Should age be a deciding factor of selection for admission in a Rehabilitation Centre after Stroke?

Pedro Francisco dos Santos Caetano, José Vilaça, Inês Campos, Anabela Pereira, Jorge Laíns

Abstract


Aims: Stroke represents one of the main causes of mobility and mortality, occurring in three-quarters of the elderly. Rehabilitation aims at improving deficits, function and social integration of patients with stroke sequelae. We characterized an elderly population admitted for post-stroke rehabilitation and evaluated the differences in the functional evolution between elderly and non-elderly patients.

Methods: We analyzed retrospectively all the patients suffering a stroke admitted in a Centre of Rehabilitation Medicine between June 1, 2014, and May 31, 2016. Patients were divided into 2 groups: elderly (65 years) and non-elderly (<65 years). The following variables were analyzed: sex, age, days of admission, post-discharge destination and Functional Independence Measure (FIM) at admission and discharge.

Results: We analyzed 134 patients with stroke. The majority were elderly with a mean age of 72.07±6.50. 51.3% were men and the number of days of admission was 107.4±59.5 (vs 109.50±55.7 days in the non-elderly group). 86.4% of these patients were discharged home. Comparing FIM mean values at admission and discharge, we found differences between these two groups, the elderly patients having lower FIM values at admission (75.75 vs 82.96 non-elderly; p=0.005) and at discharge (88.93 vs 99.12 non-elderly; p=0.005).
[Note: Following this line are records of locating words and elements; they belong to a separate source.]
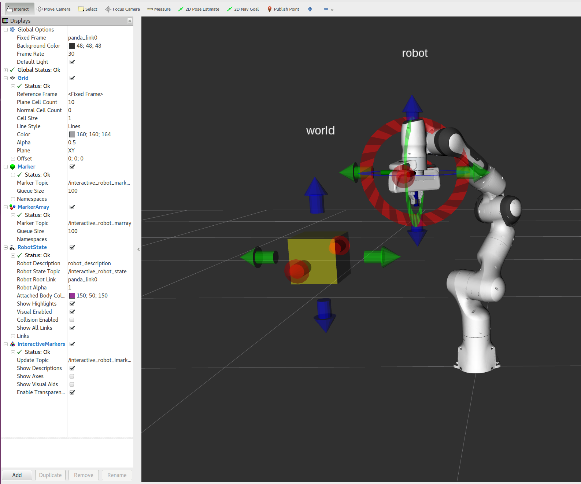This screenshot has height=484, width=581.
Task: Turn on Show Axes checkbox
Action: 72,376
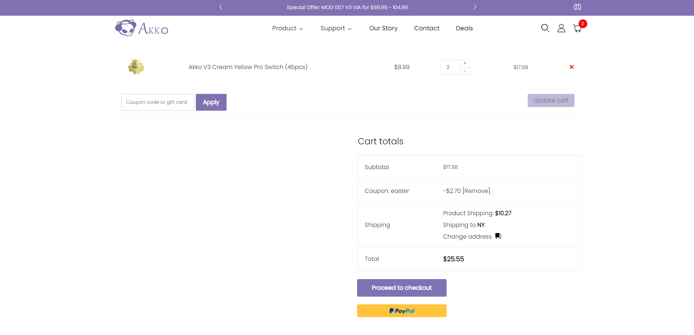Decrease quantity with minus stepper
The height and width of the screenshot is (335, 694).
464,71
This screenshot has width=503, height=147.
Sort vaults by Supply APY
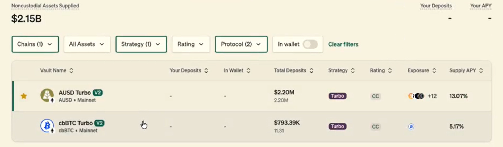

There was also some difference in the FIM increase between admission and discharge in these groups. Despite not being statistically significant.

Conclusions: Most patients hospitalized were over 65 years old. FIM values at admission of the elderly patients are lower than of the non-elderly, probably because the latter present specific characteristics associated with the ageing process. Although FIM increases were lower in the elderly patients’ group, this difference was not significant whereby they appeared to have functionally benefited as much as the non-elderly. Therefore, age on its own does not appear to be a decision criteria for admission.


Keywords


Stroke; Ageism; Rehabilitation Center.